His failure to find her at home when he returned that night added to his alarm, especially as he remembered the vivid thunderstorm that had deluged the town in the afternoon. Nor, though she came in very soon and offered both excuses and explanations for her absence, did he experience any appreciable relief, or feel at all satisfied that he was not threatened with some secret and terrible catastrophe. Indeed, the air of vivid and feverish excitement which pervaded every look of hers from this time, making each morning and evening distinctive in his memory as a season of fresh fear and renewed suspense, was enough of itself to arouse this sense of an unknown, but surely approaching, danger.
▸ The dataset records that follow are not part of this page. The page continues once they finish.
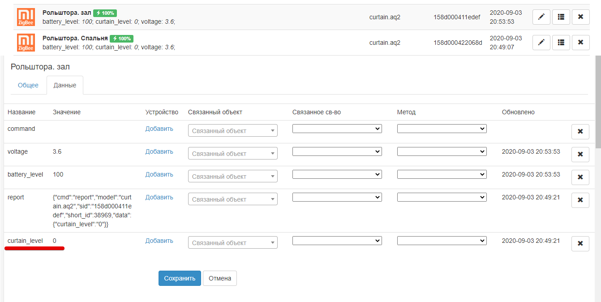This screenshot has width=601, height=302.
Task: Click the pencil edit icon for Рольштора. зал
Action: (x=541, y=17)
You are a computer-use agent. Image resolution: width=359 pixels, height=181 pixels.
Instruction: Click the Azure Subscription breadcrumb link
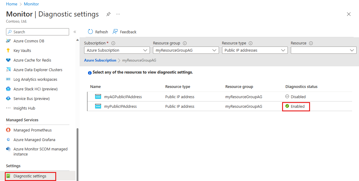(100, 60)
He saw she was on the look out for some event, he knew not what, and studied the papers as sedulously as she, in the hope of coming upon some revelation that should lay bare the secret of this new condition of hers. At last he thought he had found it. Coming home one day from the court, he called her into his presence, and, without pause or preamble, exclaimed, with almost cruel abruptness:
"An event of possible interest to you has just taken place. The murderer of Mrs. Clemmens has just cut his throat."
He saw before he had finished the first clause that he had struck at the very citadel of her terrors and her woe. At the end of the second sentence he knew, beyond all doubt now, what it was she had been fearing, if not expecting. Yet she said not a word, and by no movement betrayed that the steel had gone through and through her heart.
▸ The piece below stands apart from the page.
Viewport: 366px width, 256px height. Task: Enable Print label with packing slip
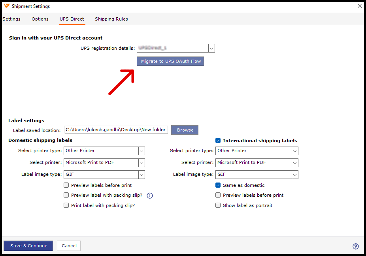pos(66,206)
A demon – the maddening demon of jealousy – gripped him for the first time with relentless force.
"Ah, you have been looking for it?" he cried in a choked voice. "You know this man, then – knew him, perhaps, before the murder of Mrs. Clemmens; knew him, and – and, perhaps, loved him?"
She did not reply.
He struck his forehead with his hand, as if the moment was perfectly intolerable to him.
"Answer," he cried. "Did you know Gouverneur Hildreth or not?"
"Gouverneur Hildreth?" Oh, the sharp surprise, the wailing anguish of her tone! Mr. Orcutt stood amazed. "It is not he who has made this attempt upon his life! – not he!" she shrieked like one appalled.
Perhaps because all other expression or emotion failed him, Mr. Orcutt broke forth into a loud and harrowing laugh. "And who else should it be?" he cried. "What other man stands accused of having murdered Widow Clemmens? You are mad, Imogene; you don't know what you say or what you do."
"Yes, I am mad," she repeated – "mad!" and leaned her forehead forward on the back of a high chair beside which she had been standing, and hid her face and struggled with herself for a moment, while the clock went on ticking, and the wretched surveyer of her sorrow stood looking at her bended head like a man who does not know whether it is he or she who is in the most danger of losing his reason.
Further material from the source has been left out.